> [Article]
☆ ☆ ☆

It's no secret we didn't always get the Gord Stellick attraction on radio or TV. There was an accidental tourist quality in Stellick's rise to media prominence, not unlike when he was incongruously promoted by Toronto owner Harold Ballard from PR flack to general manager. But with his move to Hockey Night In Canada Radio, Stellick has found his groove. Being in his comfort zone doing hockey helps. The former morning show host at FAN 590 was never quite at ease stretching into other sports or flogging cars and carpets.
On HNIC Radio he has settled into a rhythm that suits his laid-back manner and self-deprecating humour. As a Leafs alumnus, Stellick is naturally inclined to the Toronto hockey scene. As opposed to some other HNIC fixtures (you know who you are), he still finds enthusiasm and curiosity about the other Canadian NHL franchises as well. His disarming tone also works. It's remarkable how much more relaxed Cassie Campbell sounds with Stellick than on her TV appearances for HNIC.

☆ ☆ ☆

> [Dataset section]
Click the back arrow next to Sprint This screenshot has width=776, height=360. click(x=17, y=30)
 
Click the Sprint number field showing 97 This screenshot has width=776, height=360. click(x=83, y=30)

☆ ☆ ☆

> [Required task A]
In the piece on Gord Stellick:
(i) Who promoted Stellick from PR flack to general manager?
(ii) At which station was Stellick a morning show host?
(iii) Who sounds much more relaxed with Stellick than on her TV appearances for HNIC?
> [Required task B] Could you turn the paragraph of the Stellick piece beginning "On HNIC Radio he has settled" into a short bulleted list that keeps its main facts?
> [Required task C] Proceed with the piece on Gord Stellick's radio work, starting after its final sentence.
None of the data is needed here.

> [Final answer A]
(i) Toronto owner Harold Ballard
(ii) FAN 590
(iii) Cassie Campbell

> [Final answer B]
- On HNIC Radio, Stellick has settled into a rhythm that suits his laid-back manner and self-deprecating humor.
- As a Leafs alumnus, he is naturally inclined toward the Toronto hockey scene.
- Unlike some other HNIC fixtures, he still shows enthusiasm and curiosity about the other Canadian NHL franchises.
- His disarming tone works: Cassie Campbell sounds much more relaxed with him than on her HNIC TV appearances.

> [Final answer C]
The other part of the Stellick's improved game is the variety of guests on the three-hour afternoon slot on Sirius Radio 157. Stellick is regularly joined by HNIC regulars (Craig Simpson, Kelly Hrudey, Glenn Healy) who are underexposed relative to the churn of TSN and Sportsnet panelists. Stellick's homework shows off where other Toronto-based broadcasters are plain embarrassing when asked to talk about Western teams. He and producer Jeff Domet can call upon sources in every NHL city for updates.
What's also interesting is the different tone HNIC Radio has without the distraction of Don Cherry (who does appear on occasion). Minus the pull of feeding Cherry's ego, the mood seems more balanced, less strained. On TV, there's always that sense of people tiptoeing as Cherry, like James Tyrone in Long Day's Journey Into Night, rages at the top of the stairs. Stellick's emergence on the radio side is a sane counterpart to the Saturday sideshow.
There are many, many choices for hockey radio content at the moment, but HNIC Radio is currently one of the best.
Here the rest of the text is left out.